Learn SQL from basic queries to Advance queries
 
Predictably Improve Your B2B Tech Company's Performance by Leveraging Data
Predictably Improve Your B2B Tech Company's Performance by Leveraging DataPredictably Improve Your B2B Tech Company's Performance by Leveraging Data
Predictably Improve Your B2B Tech Company's Performance by Leveraging Data
 
Experts live - Improving user adoption with AI
Experts live - Improving user adoption with AIExperts live - Improving user adoption with AI
Experts live - Improving user adoption with AI
 
A presentation that explain the Power BI Licensing
A presentation that explain the Power BI LicensingA presentation that explain the Power BI Licensing
A presentation that explain the Power BI Licensing
 
Population Growth in Bataan: The effects of population growth around rural pl...
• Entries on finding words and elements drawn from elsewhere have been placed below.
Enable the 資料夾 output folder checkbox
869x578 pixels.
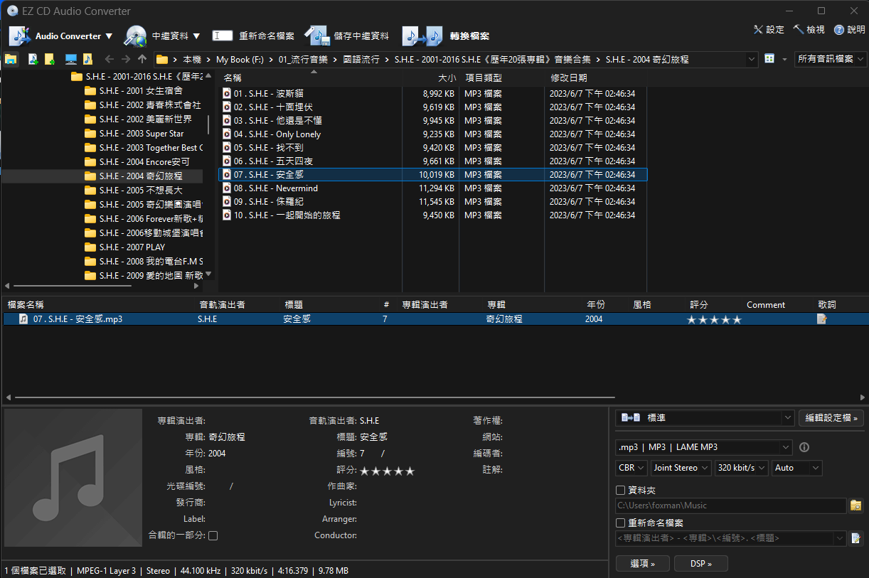pos(621,490)
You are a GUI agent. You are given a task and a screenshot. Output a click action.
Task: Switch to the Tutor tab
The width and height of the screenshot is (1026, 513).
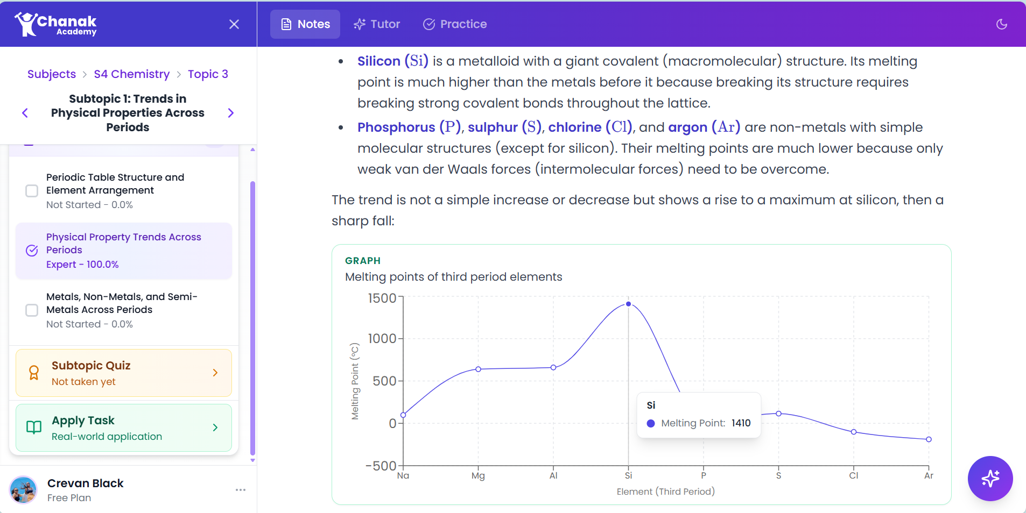(377, 24)
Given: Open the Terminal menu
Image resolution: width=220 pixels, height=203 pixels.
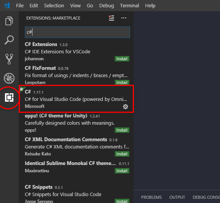Looking at the screenshot, I should [129, 6].
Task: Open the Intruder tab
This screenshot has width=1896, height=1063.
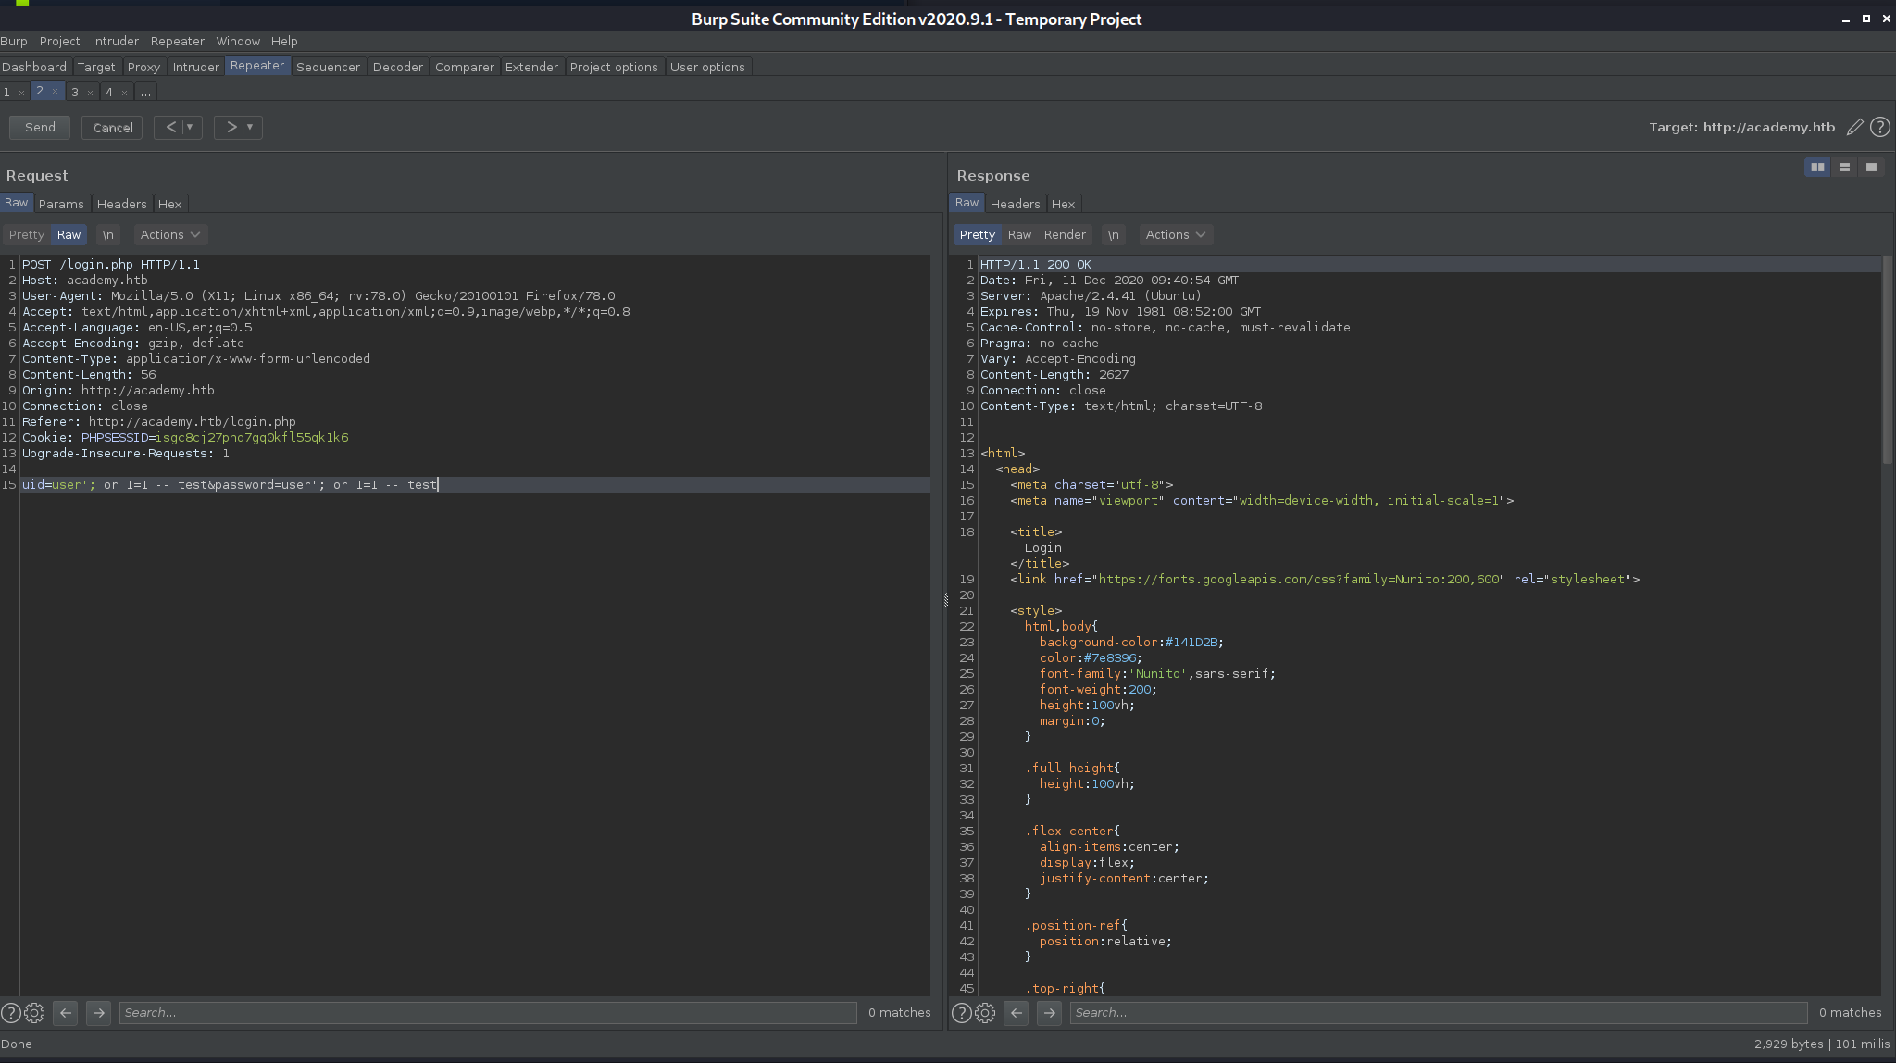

Population Growth in Bataan: The effects of population growth around rural pl...Population Growth in Bataan: The effects of population growth around rural pl...
Population Growth in Bataan: The effects of population growth around rural pl...
 
Palo Alto Cortex XDR presentation .......
Palo Alto Cortex XDR presentation .......Palo Alto Cortex XDR presentation .......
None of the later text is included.